Personally, I think that trying to be successful at a career in medicine and life (whatever that means to you) is almost impossible if you try to do it alone. I know two sisters, already board-certified in their specialties, who seem to take great delight in mentoring their little sister through her residency and fellowship applications – but not everyone has that network. A mentoring relationship where the power is shared with real respect and value for each other (as people and professionals ) is a tremendous asset in navigating the complex waters of residency and beyond.
Mentoring is a win-win for both the mentor and the mentee
Each step in the relationship is a mutual learning experience, where triumphs and challenges can be celebrated, affirmed, and dissected into manageable elements. Mentoring that is mentee-focused, involves a commitment to be available and supportive and to build up rather than tear down.
What is the end goal?
There are two categories for the mentor to consider as goals. Their personal goal in the mentoring relationship and the mentee-owned goals.

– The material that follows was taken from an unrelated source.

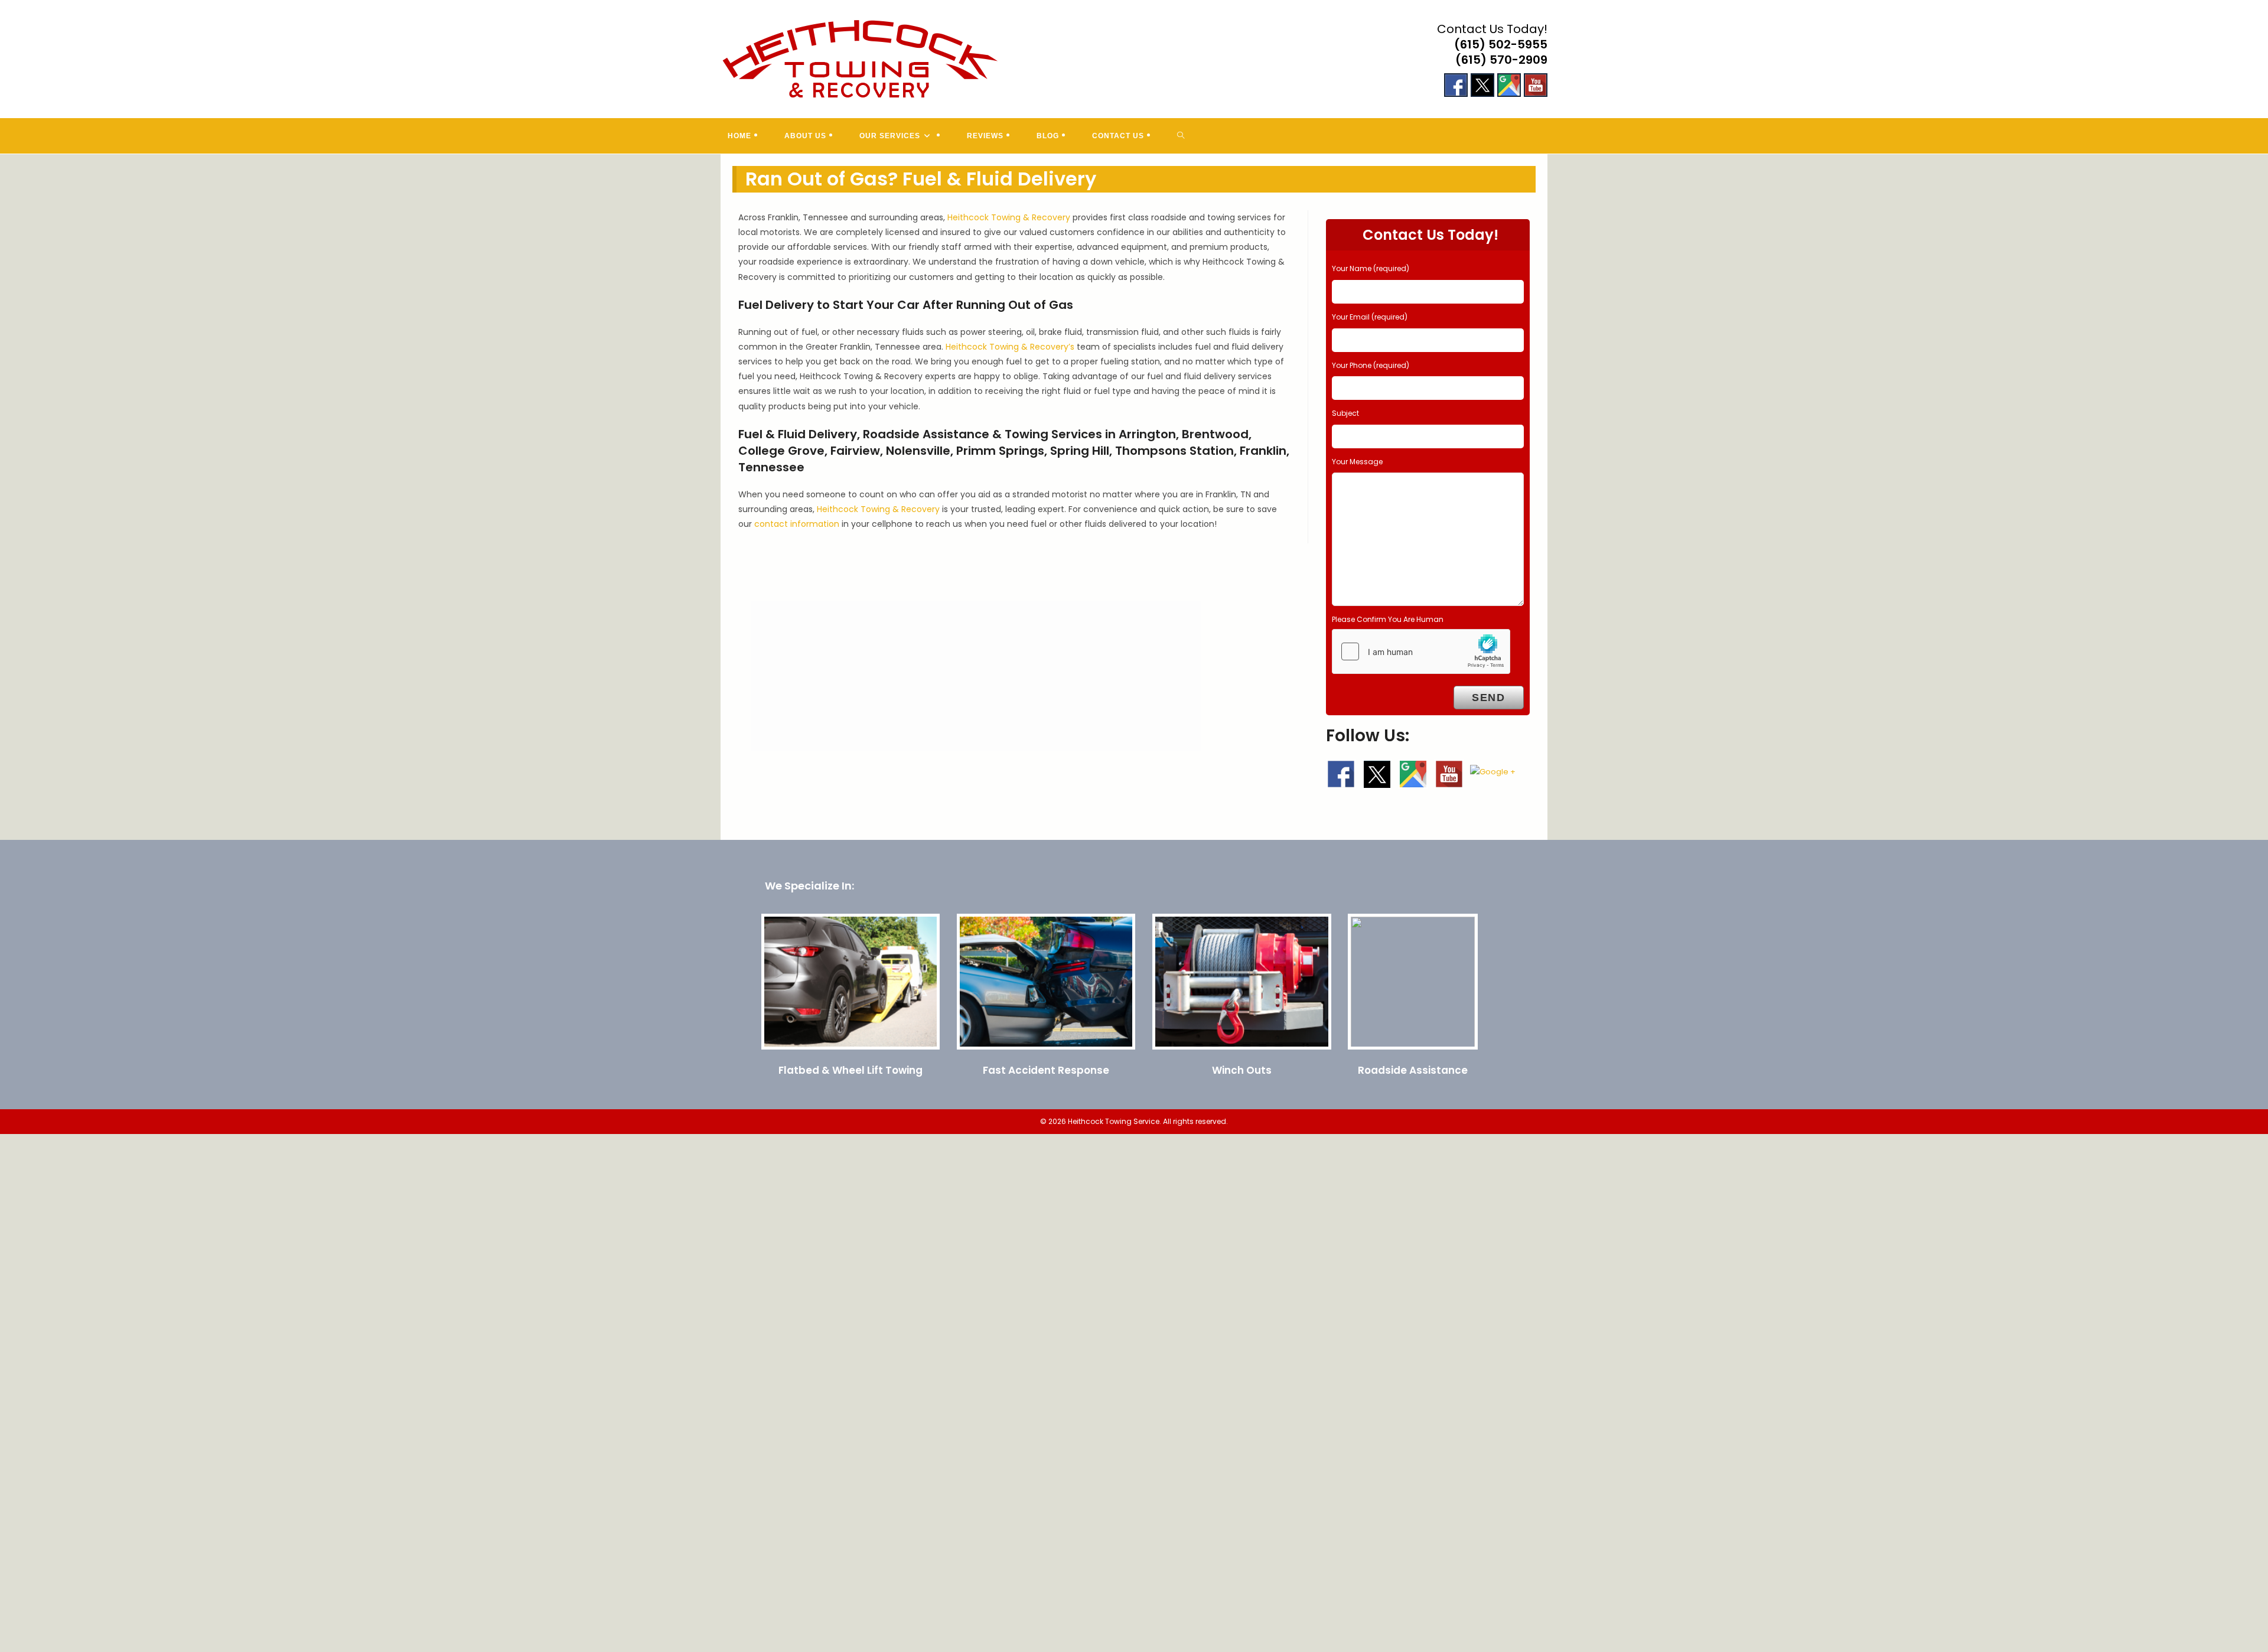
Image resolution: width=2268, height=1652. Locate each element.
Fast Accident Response (1046, 1588)
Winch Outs (1242, 1588)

“Being critically self‐aware is an acquired skill that comes with experience and great intellect.”Moran & Dallat (1995)
As the potential mentor reflects on their why, or the meta-purpose of investing time in a resident’s progress, it is vital for them to consider their own motivation, how much of this is about them, and how much is about the resident they will mentor. To me, mentoring is an exercise in getting a fledgling to fly. We all know that the mentor can “fly”, so mentoring isn’t really about that, is it? By guiding someone to “fly” I really mean guiding them toward self-authorship of their own life. You can’t really do that if you hold all the power and build a kind of dependency relationship.
Each mentee comes into the session with a pretty good idea of their strengths and gaps. With the help of a mentor, he/she can develop SMART based goals to work toward. The mentor acts as a sounding board, clarifier, pragmatist, and accountability partner. Ultimately, this relationship should be a place where the resident can safely develop their identity as a competent physician.
Guiding the mentee
Baxter Magdola4 defines self-authorship as “the internal capacity to define one’s beliefs, identity and social relations” (p.269).
Of course, some folks never make it to this level of actualization. I think it’s critical for a physician to get there however because there is so much pressure on residents to serve, to cure, to lead, to know…
In my mind, the primary end-goal of a mentoring relationship is to guide the mentee toward learning to trust their own internal compass or voice. Learning to control their approach and response to events will allow the resident space to build a personal philosophy. The ability to live authentically as themselves rather than feeling external pressure to project an external “face” is a fantastic goal.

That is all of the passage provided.